Task
Restate word for word the lines of the records below, starting at the line that contains "How do I perform: Open the View layout menu?" and ending at the line that contains "Open the #AlwaysWithUs hashtag", with both of those lines included and nothing else.

[Collected data entries]
#####

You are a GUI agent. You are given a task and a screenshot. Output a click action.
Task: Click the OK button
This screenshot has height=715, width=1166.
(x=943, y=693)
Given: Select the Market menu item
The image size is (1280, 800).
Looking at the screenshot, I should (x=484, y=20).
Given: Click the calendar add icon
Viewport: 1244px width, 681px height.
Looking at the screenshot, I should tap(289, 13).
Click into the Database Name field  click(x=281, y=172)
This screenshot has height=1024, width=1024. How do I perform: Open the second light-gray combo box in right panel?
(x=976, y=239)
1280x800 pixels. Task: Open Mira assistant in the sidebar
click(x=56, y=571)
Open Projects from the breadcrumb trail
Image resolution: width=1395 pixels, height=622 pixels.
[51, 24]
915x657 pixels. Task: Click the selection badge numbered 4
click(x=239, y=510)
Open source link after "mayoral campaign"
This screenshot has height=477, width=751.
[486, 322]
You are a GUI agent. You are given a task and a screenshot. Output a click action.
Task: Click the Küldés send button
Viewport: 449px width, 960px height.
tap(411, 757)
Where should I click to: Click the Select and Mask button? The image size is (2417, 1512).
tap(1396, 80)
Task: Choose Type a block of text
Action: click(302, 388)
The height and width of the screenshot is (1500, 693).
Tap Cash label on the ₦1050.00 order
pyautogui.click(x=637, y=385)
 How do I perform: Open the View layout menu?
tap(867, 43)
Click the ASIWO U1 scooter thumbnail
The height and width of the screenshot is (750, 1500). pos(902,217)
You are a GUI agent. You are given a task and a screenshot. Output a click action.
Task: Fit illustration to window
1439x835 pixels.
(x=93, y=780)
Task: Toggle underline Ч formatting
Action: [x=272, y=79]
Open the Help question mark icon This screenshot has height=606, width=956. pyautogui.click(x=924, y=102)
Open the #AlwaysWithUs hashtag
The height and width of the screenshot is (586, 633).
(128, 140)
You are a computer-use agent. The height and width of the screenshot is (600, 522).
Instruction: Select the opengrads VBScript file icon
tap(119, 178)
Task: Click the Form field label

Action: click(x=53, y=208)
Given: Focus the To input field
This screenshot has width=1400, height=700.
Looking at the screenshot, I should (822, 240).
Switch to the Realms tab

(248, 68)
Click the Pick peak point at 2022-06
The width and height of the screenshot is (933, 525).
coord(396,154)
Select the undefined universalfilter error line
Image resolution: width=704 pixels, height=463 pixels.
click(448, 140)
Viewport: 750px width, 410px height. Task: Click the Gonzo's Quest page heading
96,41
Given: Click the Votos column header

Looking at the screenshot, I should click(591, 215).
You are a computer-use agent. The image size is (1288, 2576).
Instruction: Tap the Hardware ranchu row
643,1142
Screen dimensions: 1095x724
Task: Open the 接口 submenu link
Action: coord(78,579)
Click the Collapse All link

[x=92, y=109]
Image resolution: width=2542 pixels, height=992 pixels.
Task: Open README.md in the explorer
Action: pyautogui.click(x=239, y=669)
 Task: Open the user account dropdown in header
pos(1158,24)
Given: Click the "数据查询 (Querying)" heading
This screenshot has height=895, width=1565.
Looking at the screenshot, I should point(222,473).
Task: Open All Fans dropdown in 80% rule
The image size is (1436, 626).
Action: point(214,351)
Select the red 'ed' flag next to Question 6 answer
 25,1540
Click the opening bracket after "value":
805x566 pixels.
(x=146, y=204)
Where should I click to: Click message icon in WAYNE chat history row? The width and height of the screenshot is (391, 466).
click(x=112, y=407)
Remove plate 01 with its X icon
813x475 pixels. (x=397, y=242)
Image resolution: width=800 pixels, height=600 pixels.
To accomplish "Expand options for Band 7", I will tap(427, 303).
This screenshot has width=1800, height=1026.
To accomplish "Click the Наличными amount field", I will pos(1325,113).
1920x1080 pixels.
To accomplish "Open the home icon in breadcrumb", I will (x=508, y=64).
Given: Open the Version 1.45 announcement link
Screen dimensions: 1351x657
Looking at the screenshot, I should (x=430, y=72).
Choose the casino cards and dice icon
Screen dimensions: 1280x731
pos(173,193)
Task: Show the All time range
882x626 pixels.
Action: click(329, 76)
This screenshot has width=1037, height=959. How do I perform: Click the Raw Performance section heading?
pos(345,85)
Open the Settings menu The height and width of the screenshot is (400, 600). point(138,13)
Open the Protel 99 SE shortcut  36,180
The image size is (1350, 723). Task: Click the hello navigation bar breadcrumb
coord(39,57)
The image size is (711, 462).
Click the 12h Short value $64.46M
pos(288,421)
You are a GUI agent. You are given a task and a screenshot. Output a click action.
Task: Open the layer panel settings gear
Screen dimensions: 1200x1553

#####

Task output
 How do I perform: Open the View layout menu?
tap(867, 43)
Click the ASIWO U1 scooter thumbnail
The height and width of the screenshot is (750, 1500). pos(902,217)
You are a GUI agent. You are given a task and a screenshot. Output a click action.
Task: Fit illustration to window
1439x835 pixels.
(x=93, y=780)
Task: Toggle underline Ч formatting
Action: [x=272, y=79]
Open the Help question mark icon This screenshot has height=606, width=956. pyautogui.click(x=924, y=102)
Open the #AlwaysWithUs hashtag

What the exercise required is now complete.